RCMP Commanding Officer Mark Fisher addressed a large crowd at the Saskatchewan Association of Rural Municipalities (SARM) convention in Regina Thursday.
Fisher said since he started in late 2018, there’s been a “significant drop” in vacant positions in the province.
“We’re down to around two per cent right now, which is the lowest it’s been in years in this province,” he said, adding it was nearly 10 per cent a year a half ago.
“That obviously has an impact on the number of officers that are deployable in communities, and filling those vacancies and increasing presence in communities.”
Fisher couldn’t provide an exact number of vacant positions in Saskatchewan, but noted the reduction is due to an influx of 90 recruits from RCMP depot.
“Each year we submit a number of what we feel is affordable, and what we in the province agree to take on in a cadet allotment, and then as long as depot can supply those cadets, that’s what we move forward with,” he said.

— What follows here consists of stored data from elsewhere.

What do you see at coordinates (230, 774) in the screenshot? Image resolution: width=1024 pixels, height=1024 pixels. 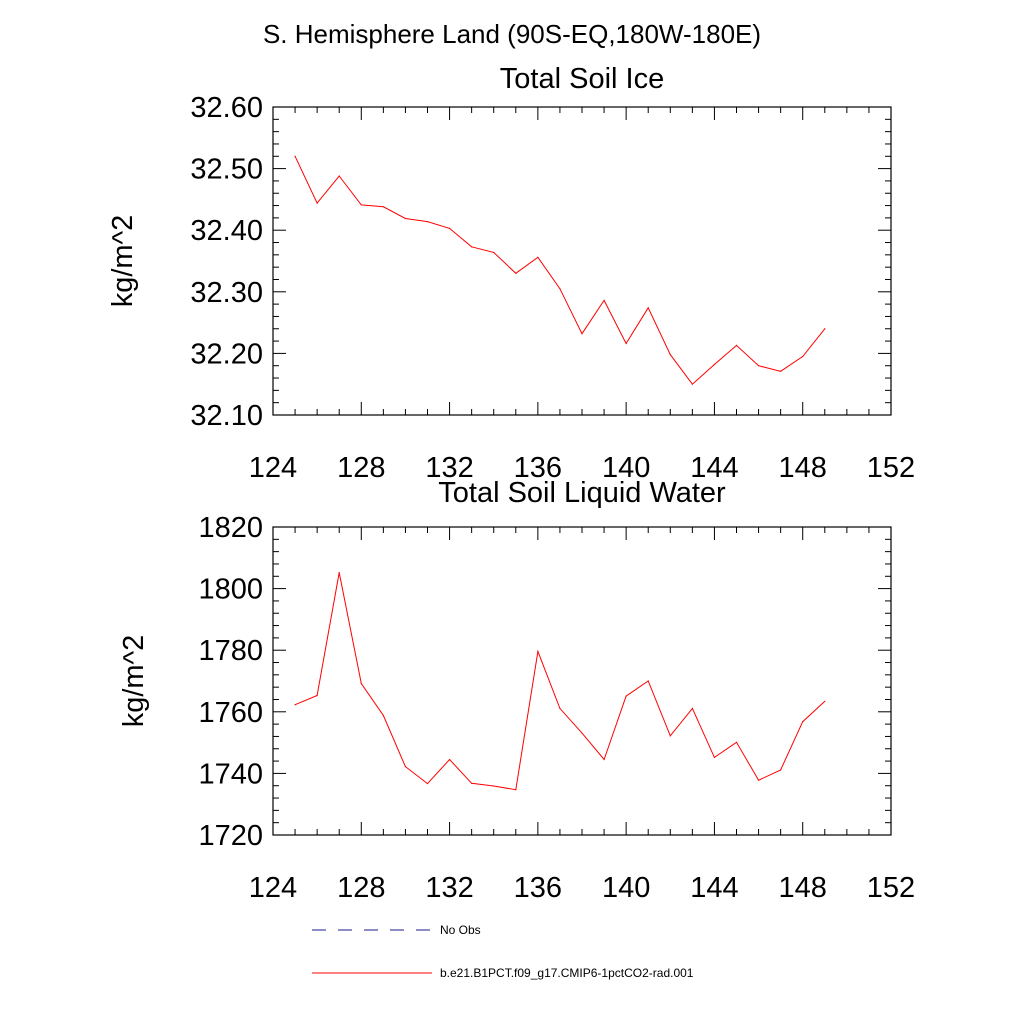 I see `y-tick-label: 1740` at bounding box center [230, 774].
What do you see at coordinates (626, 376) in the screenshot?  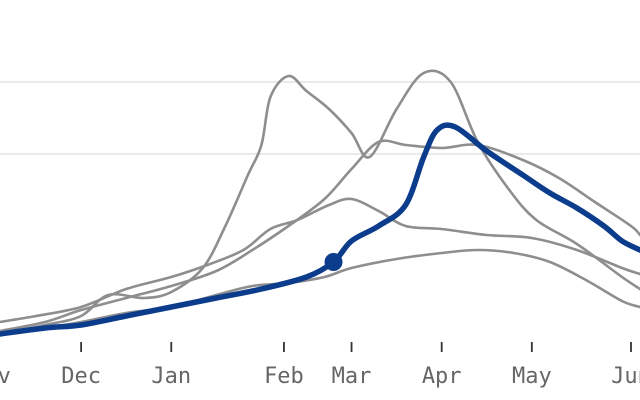 I see `x-tick-label-jun: Jun` at bounding box center [626, 376].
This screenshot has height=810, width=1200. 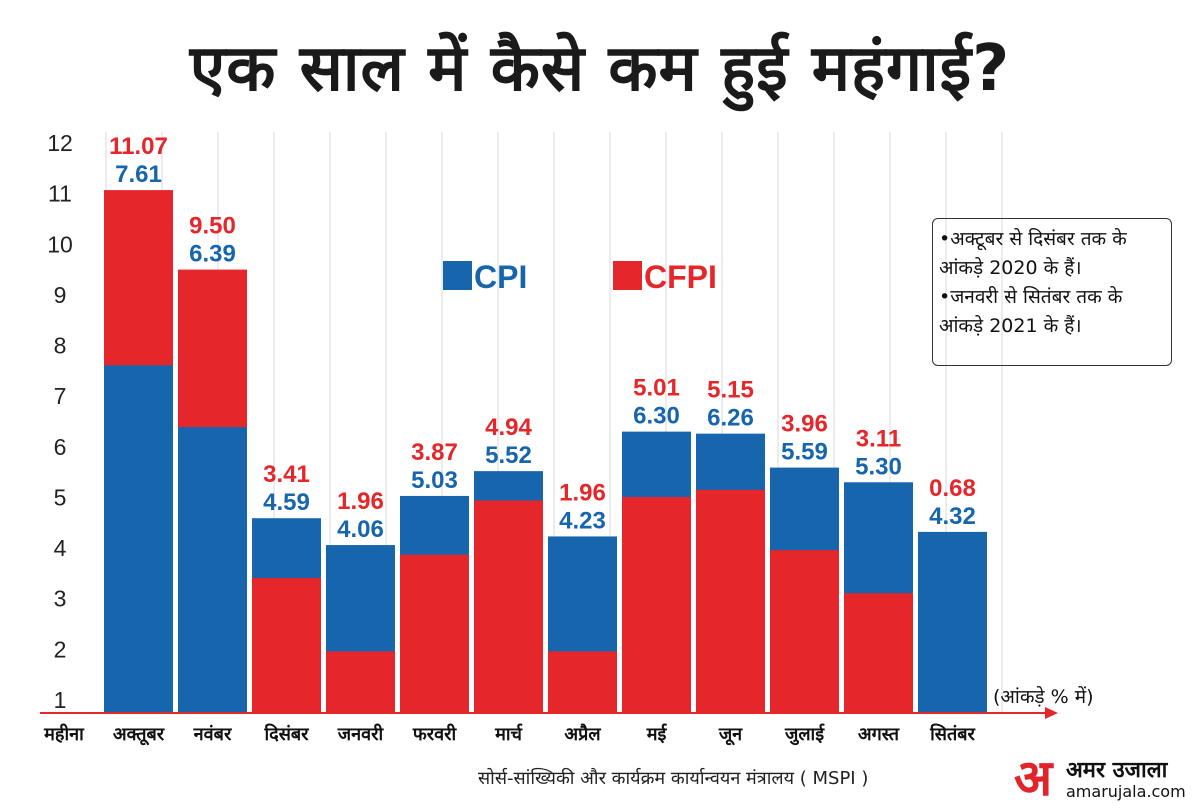 What do you see at coordinates (60, 143) in the screenshot?
I see `y-tick-label: 12` at bounding box center [60, 143].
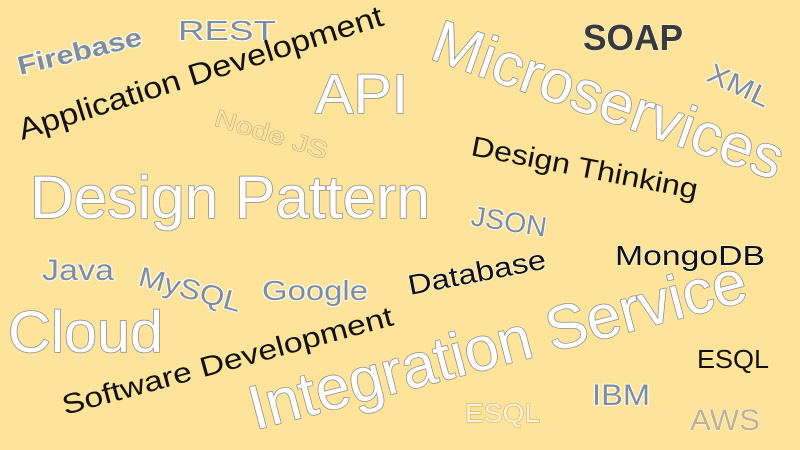  What do you see at coordinates (690, 256) in the screenshot?
I see `word: MongoDB` at bounding box center [690, 256].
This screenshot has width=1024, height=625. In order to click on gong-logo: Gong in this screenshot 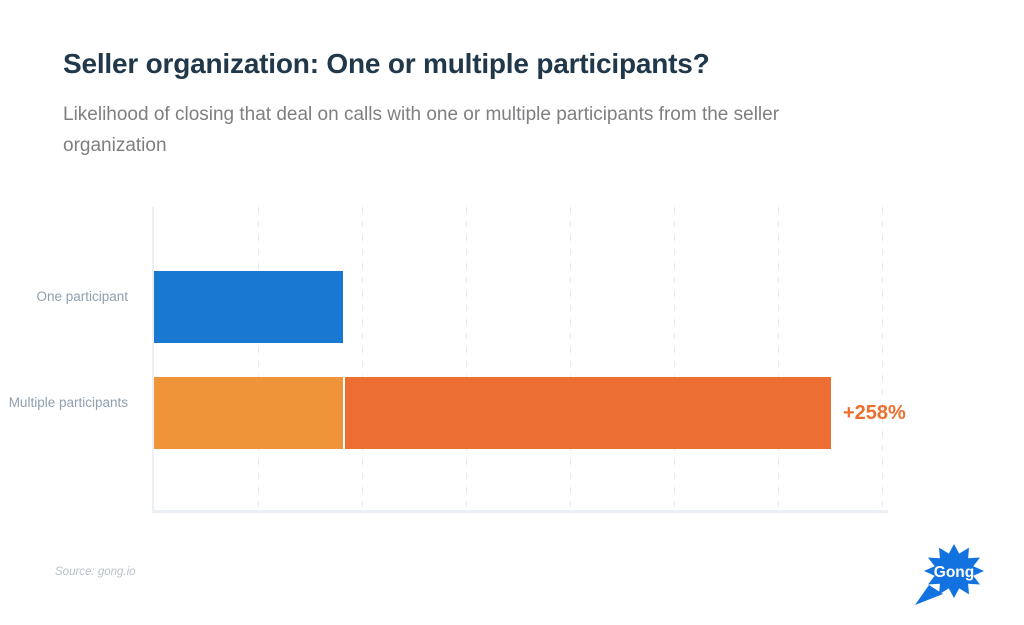, I will do `click(954, 576)`.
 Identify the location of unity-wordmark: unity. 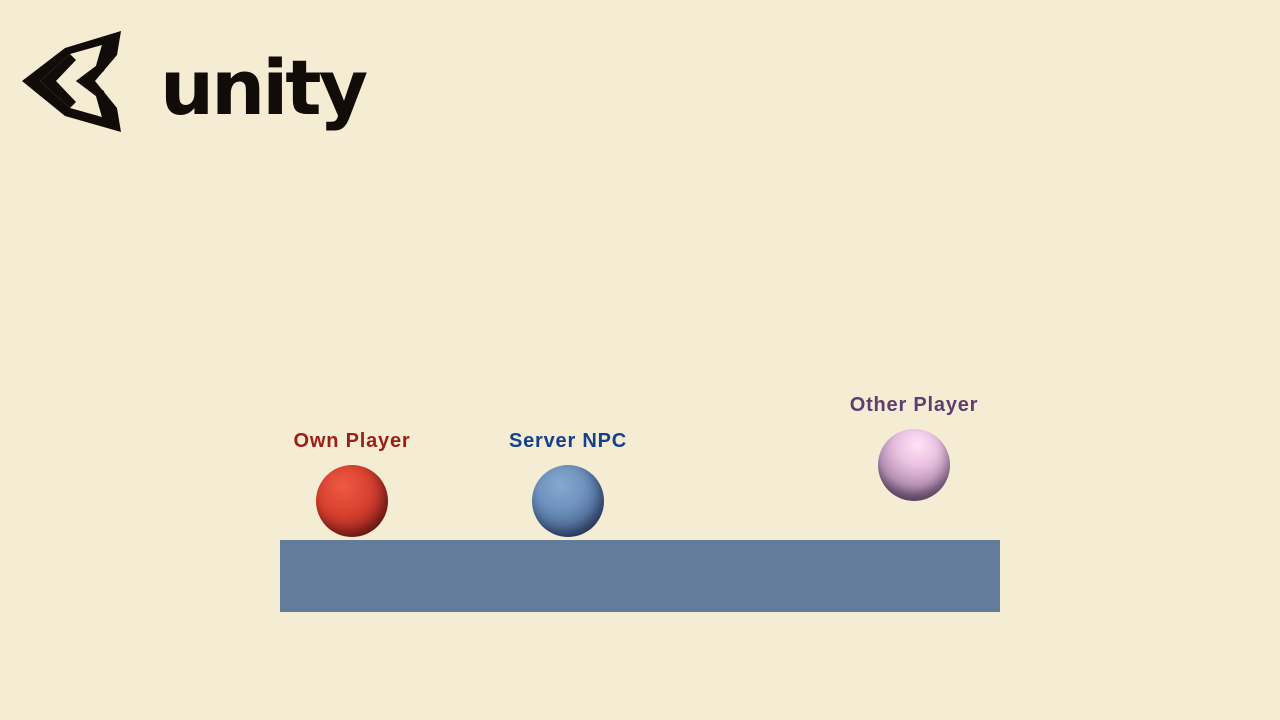
(264, 88).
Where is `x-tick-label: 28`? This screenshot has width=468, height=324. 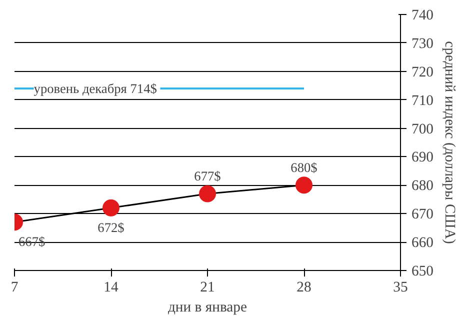
x-tick-label: 28 is located at coordinates (304, 288).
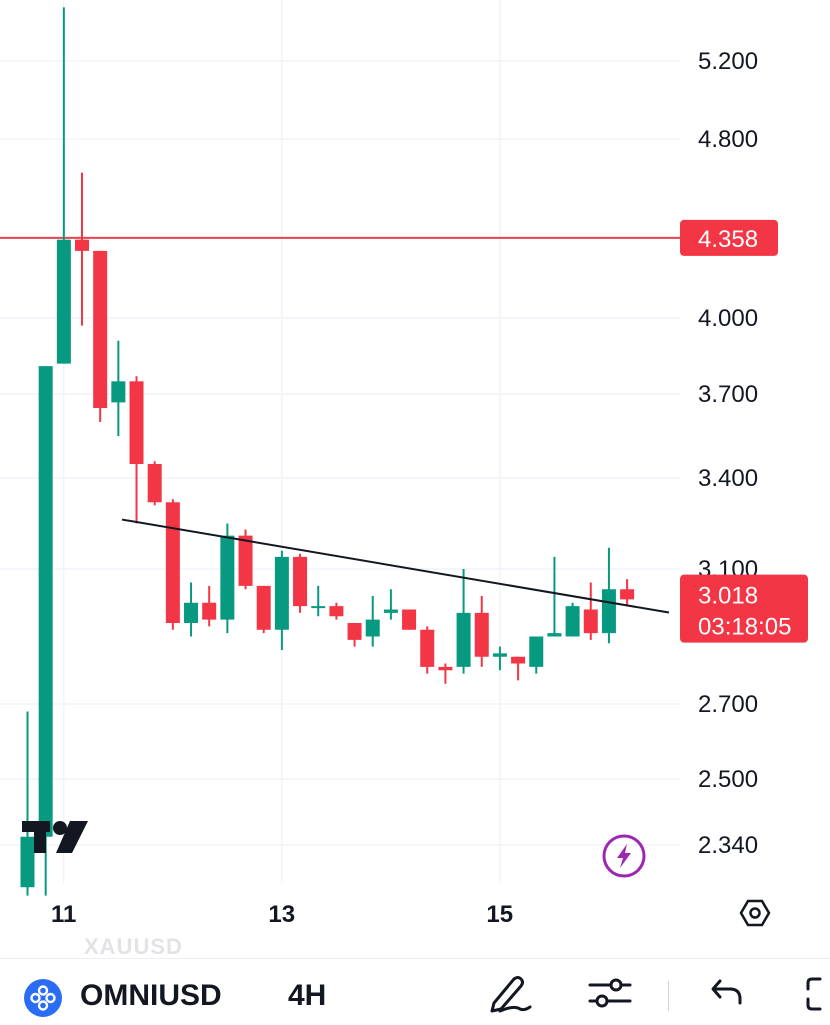 The image size is (830, 1025). What do you see at coordinates (728, 704) in the screenshot?
I see `y-tick-label: 2.700` at bounding box center [728, 704].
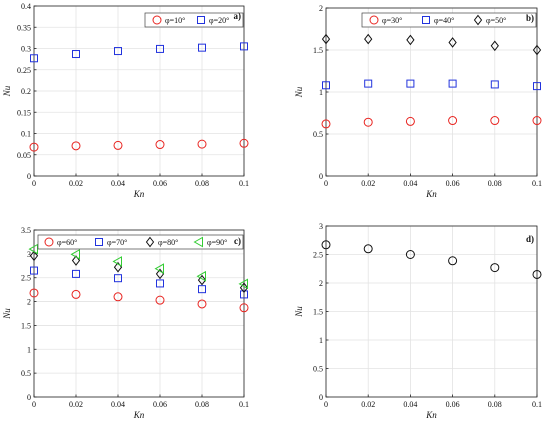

He also noted RCMP were seeing “good reductions” in property crimes in certain areas across the province.
“When we hear about rural crime, a lot of it is around property crime and thefts from farms and rural residents and a sense of invasion, and it is — it’s a very personal crime,” he said, crediting the rural crime network and police prevention teams for the reduction.
“When we have a significant property crime and there’s something we feel the public could help us with … we’re getting that information out much quicker and it’s led to some significant property recoveries.”